■ Tasks to carry out ■
a - According to the article about Proof's January 6 coverage, how many readers did the outlet accumulate?
b - Transcribe the article on Proof's January 6 coverage word for word, everything from "It was cited" down to "capo Amy Kremer.".
c - Write the next part of the article about Proof's January 6 coverage, beginning after its final sentence.

■ Source document ■
• • • • •

Proof Launches Stage 2 of Its January 6 Coverage
Proof’s January 6 reporting—which has provoked lawsuit threats from and texts between key January 6 actors, and often appeared in the U.S. House record—is moving from investigation to evidence review.
“He [Seth Abramson] is like a dog with a bone.”
— Trump adviser Katrina Pierson to Women for America First Cofounder Amy Kremer, referring to the January 6 reporting at Proof
Introduction
The first two years of Proof have been a wild ride.
This media outlet evolved into a sprawling, 14-section center for curatorial journalism that accrued a readership of 75,000 and became one of the Top 15 political substacks in the world.
It was cited in the successful House January 6 Committee referral of Steve Bannon for criminal prosecution by the Department of Justice. Its reports were entered into the Congressional record during the second impeachment trial of Donald J. Trump. It was the subject of private texts between two of the key event-planners behind January 6, Trump adviser Katrina Pierson and Women for America First capo Amy Kremer.

• • • • •

■ Given data ■
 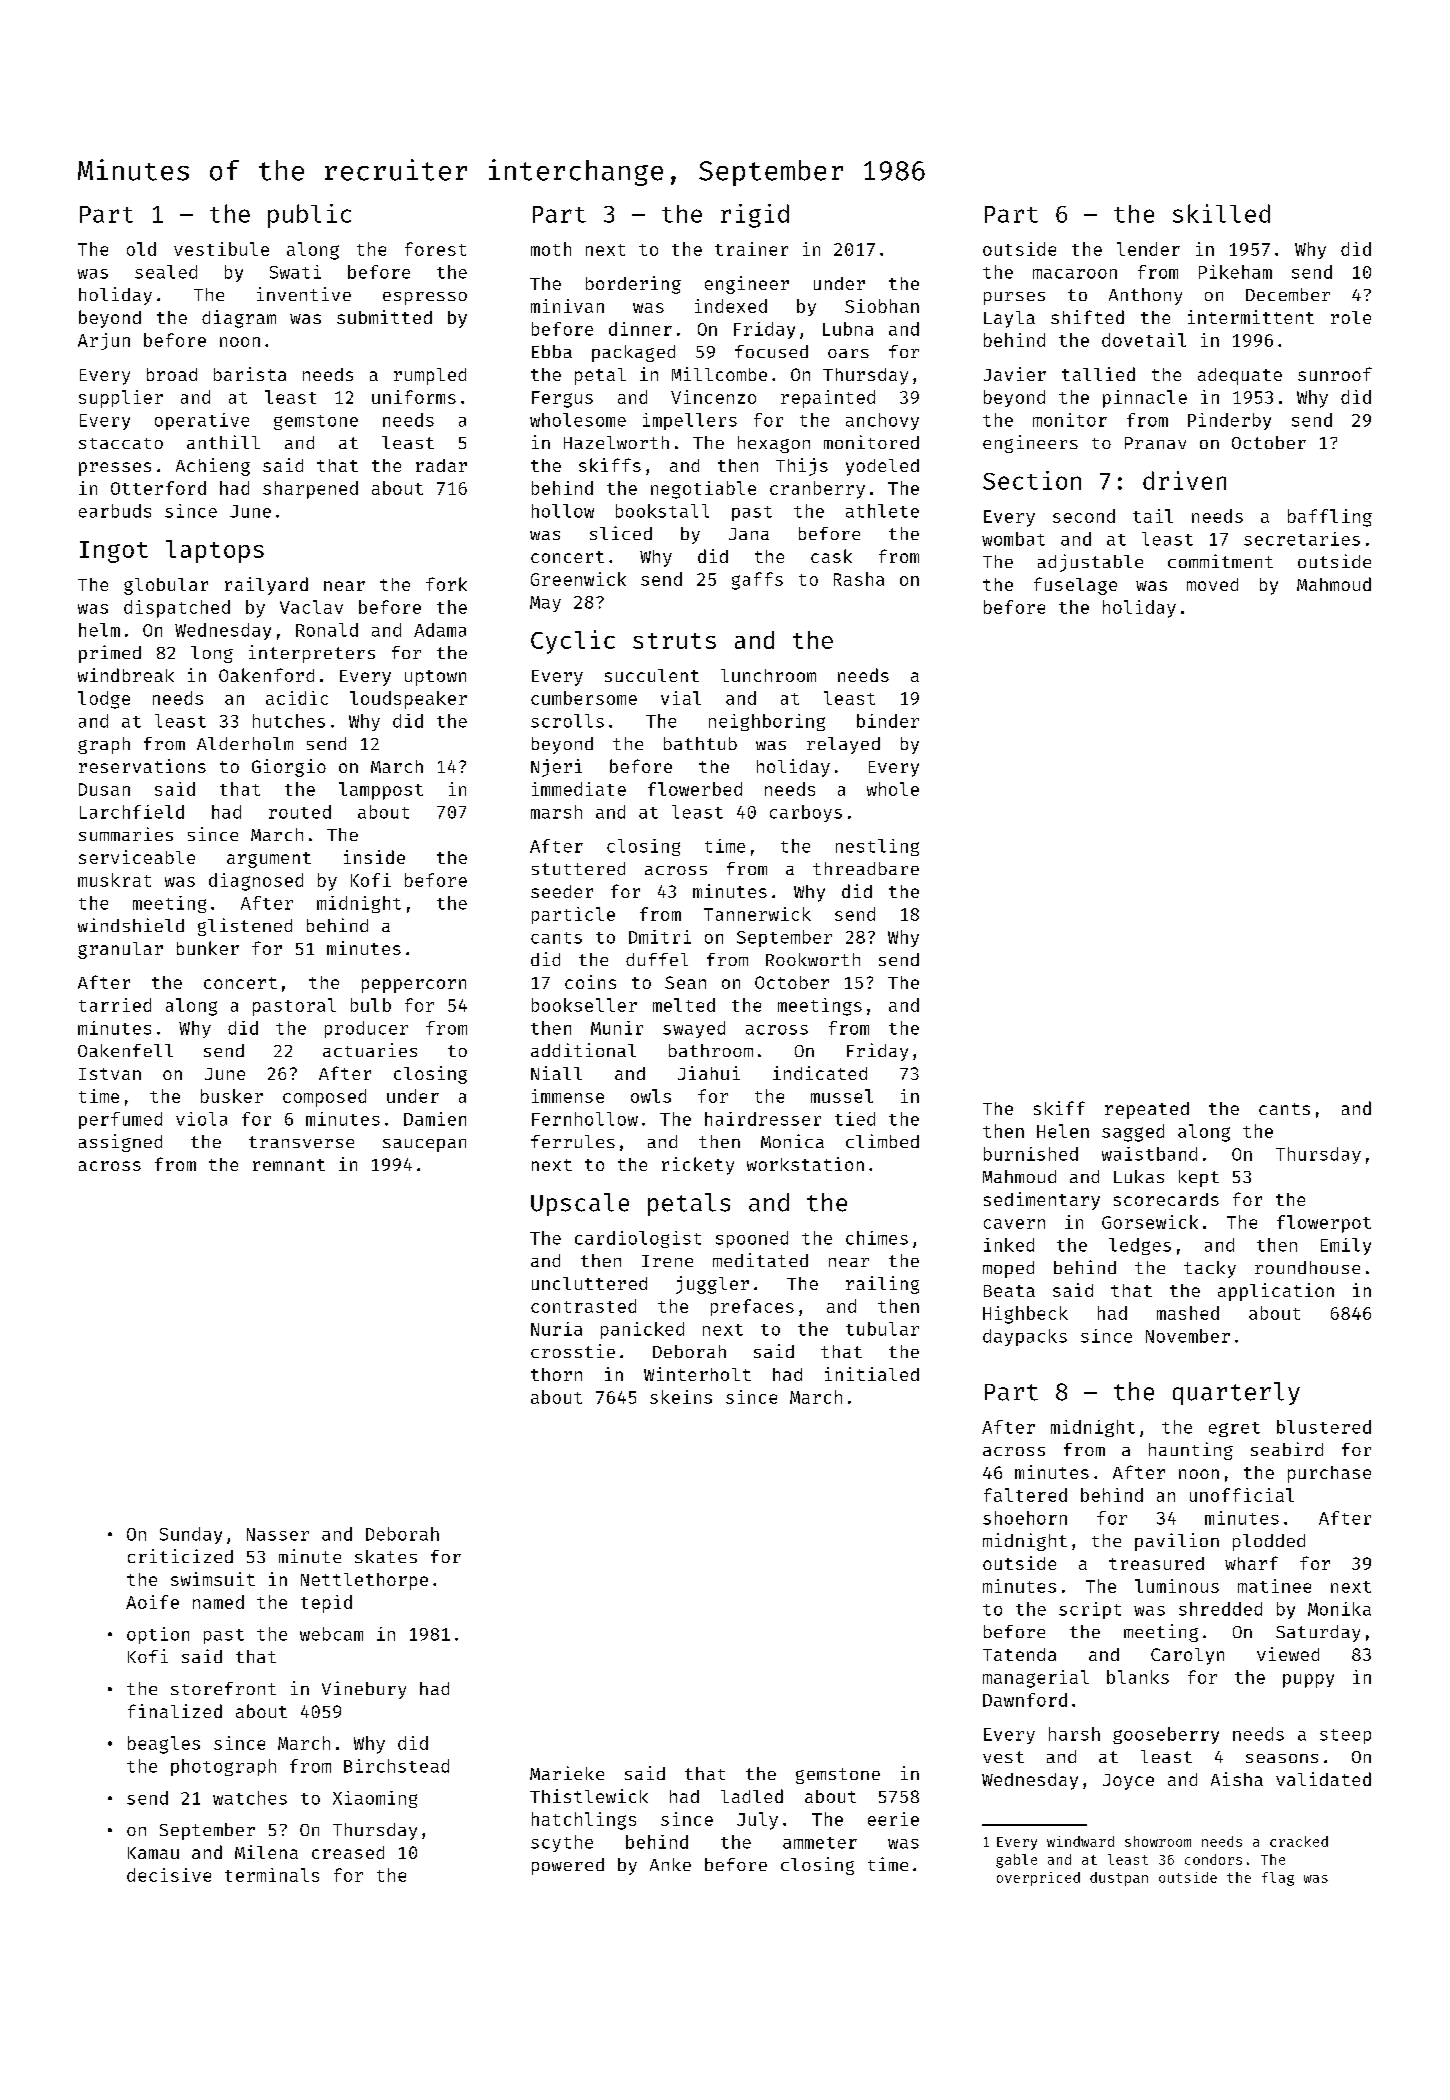 I want to click on remnant, so click(x=289, y=1165).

• • • • •

■ Solved problems ■
a - 75,000

b -
It was cited in the successful House January 6 Committee referral of Steve Bannon for criminal prosecution by the Department of Justice. Its reports were entered into the Congressional record during the second impeachment trial of Donald J. Trump. It was the subject of private texts between two of the key event-planners behind January 6, Trump adviser Katrina Pierson and Women for America First capo Amy Kremer.

c -
In 2022, the House January 6 Committee even reached out directly to Proof for aid.
Shortly thereafter, Proof published the fourth book in the New York Times-bestselling Proof series: Proof of Coup: How the Pentagon Shaped An Insurrection. The book tells the story of events so critical to national security, politically sensitive, and (not to put too fine a point on it) historically contingent—because they remain under active federal investigation—that they don’t even appear in the sprawling final report of the House January 6 Committee.
Proof has been the subject of lawsuit threats from key January 6 figures Roger Stone and Michael Flynn, as well as the co-founder of the Proud Boys, Gavin McInnes.
And Proof is currently being sued for $25 million by an attorney linked to the Flynn family, Kash Patel, Truth Social head (and former GOP congressman) Devin Nunes, and the First Amendment Praetorians (bodyguards for Flynn, Ali Alexander, Patrick Byrne, Sidney Powell and other Trumpist leaders in the post-election period in 2020).
January 6 reporting at Proof has been cited by major-media news outlets around the world, and even helped launched a Brazilian congressional inquiry into the actions of neo-fascist Eduardo Bolsonaro, the son of Trump ally and former Brazilian president Jair Bolsonaro. (You can read much more about the odd, frenetic history of Proof here.)
And now, in these opening hours of 2023, Proof is about to enter a striking new phase in its celebrated January 6 investigation.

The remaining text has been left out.